Les cliniques dentaires en Hongrie
Attila Kámán, stomatologue et chirurgien dentiste, est aussi le directeur de Centre Implants, l’une des plus grandes cliniques dentaires de Budapest. Celle-ci, ouverte depuis 4 ans à Budapest, compte beaucoup d’étrangers parmi sa clientèle: en moyenne 30% d’Anglais et 30% d’autres nationalités (Allemands, Français, Hollandais et Suédois notamment). Quant à la clinique Pasarét, elle accueille quelque 70% de patients étrangers. «Ces derniers mois, ce sont les Français et les Belges qui arrivent en tête dans notre clinique, explique le Dr. Csaba Székely, spécialiste en chirurgie dentale et en implantologie et directeur de la clinique, suivis des Anglais et des Irlandais, puis des Américains, des Allemands et des Suisses». En ce qui concerne les Français et les Belges, de plus en plus attirés par des soins dentaires en Hongrie, le Dr. Székely explique ce phénomène récent par les prix pratiqués d’une part, mais aussi par les délais d’attente : jusqu’à trois mois en France contre cinq jours en Hongrie pour certains traitements. «De plus, pour des traitements comme les implants, nous fournissons des dents provisoires, ce qui n’est pas le cas partout». «Pourtant, reconnaît-il, les Français et les Belges méconnaissent encore le travail fait en Hongrie, alors qu’en Angleterre et en Irlande, il arrive que des dentistes recommandent à leurs patients de venir se faire soigner ici, en particulier pour les implants. C’est déjà entré dans les mœurs et peut-être y a t il moins de spécialistes pour cela». Le Dr. Székely précise par ailleurs que sa clinique utilise une nouvelle génération d’implants reconnus à l’échelle internationale : «A la fin du traitement, nous remettons au patient un “pass“ compréhensible dans le monde entier pour renseigner sur la nature et la marque des implants utilisés. C’est en revanche plus compliqué pour les patients autrichiens par exemple, car les implants utilisés en Autriche ne sont pas utilisés ailleurs».
Tistes hongrois reconnus ont bénéficié d’une expérience à l’étranger. Ainsi le Dr. Székely a-t-il travaillé pendant 10 ans en Autriche avant de revenir vivre en Hongrie et de fonder sa propre clinique en 2005. De même, «tous ceux qui travaillent actuellement dans [la clinique Centre Implant] ont travaillé de nombreuses années à la frontière autrichienne, explique le Dr.
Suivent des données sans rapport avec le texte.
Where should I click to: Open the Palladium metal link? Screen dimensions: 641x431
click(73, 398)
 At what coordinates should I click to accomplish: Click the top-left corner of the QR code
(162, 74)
Kámán, et disposent, pour certains d’entre eux, de diplômes étrangers». Et lorsqu’on l’interroge sur la concurrence des autres pays de l’Est de l’Europe, il souligne que, selon lui, la vraie concurrence se trouve d’avantage en Hongrie qu’en Roumanie car ces derniers n’en sont qu’à leurs débuts et ne bénéficient pas de la longue expérience de la Hongrie dans ce domaine. «Nos tarifs sont peut être 10 ou 20% plus chers qu’en Pologne et 30% plus chers qu’en Roumanie, mais nous proposons une qualité de soins meilleure, avec la même technologie de pointe qu’en France ou en Allemagne par exemple». Par ailleurs, confie-t-il, les méfiances de certains patients étrangers encore réticents à se faire soigner en Hongrie ne sont pas fondées car l’expérience des médecins hongrois est souvent bien plus importante qu’en occident. Ainsi, alors que le taux d’échecs et de complications apparues suite à des soins dentaires se situe entre 3 et 5% en Europe (moyenne tolérée par la profession), le taux d'échecs de sa clinique ne dépasse pas les 2%.
De quoi donner le sourire aux patients étrangers.